Metabolic control of glucose degradation in yeast and tumor cells.

Regulation of glucose degradation in both yeasts and tumor cells is very similar in many respects. In both cases it leads to excretion of intermediary metabolites (e.g., ethanol, lactate) in those cell types where uptake of glucose is unrestricted (Saccharomyces cerevisiae, Bowes melanoma cells). The similarities between glucose metabolism observed in yeast and tumor cells is explained by the fact that cell transformation of animal cells leads to inadequate expression of (proto-)oncogenes, which force the cell to enter the cell cycle. These events are accompanied by alterations at the signal transduction level, a marked increase of glucose transporter synthesis, enhancement of glycolytic key enzyme activities, and slightly reduced respiration of the tumor cell. In relation to homologous glucose degradation found in yeast and tumor cells there exist strong similarities on the level of cell division cycle genes, signal transduction and regulation of glycolytic key enzymes.
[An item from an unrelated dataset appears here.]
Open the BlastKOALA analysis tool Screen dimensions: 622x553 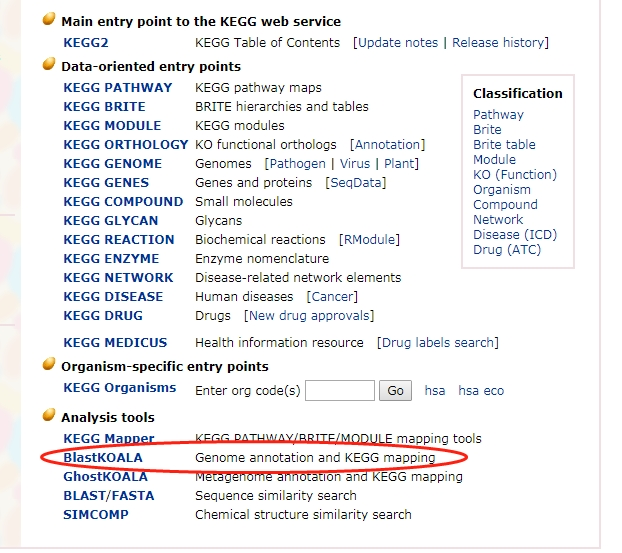coord(103,458)
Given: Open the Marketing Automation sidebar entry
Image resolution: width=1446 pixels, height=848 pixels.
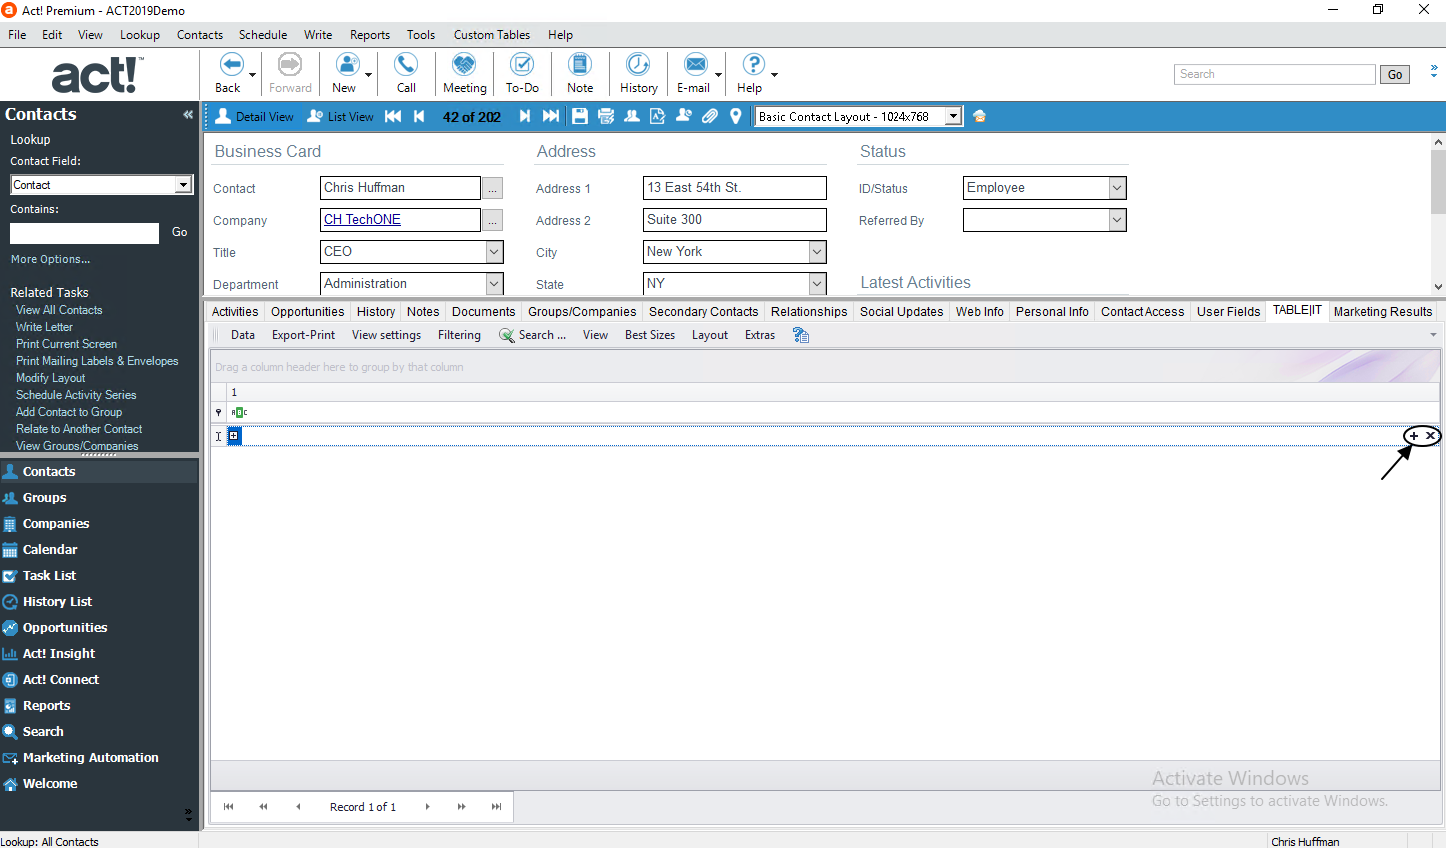Looking at the screenshot, I should pos(91,757).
It has been demonstrated that ethanol and lactate excretion in yeast and tumor cells, respectively, result from an overflow reaction at the point of pyruvate that is due to a carbon flux exceeding the capacity of oxidative breakdown. Therefore, the respiratory capacity of a cell determines the amount of glycolytic breakdown products if ample glucose is available. This restricted flux is also referred to as the respiratory bottleneck. The expression "catabolite repression", which is often used in textbooks to explain ethanol and acid excretion, should be abandoned, unless specific mechanisms can be demonstrated. Furthermore, it was shown that maximum respiration and growth rates are only obtained under optimum culture conditions, where the carbon source is limiting.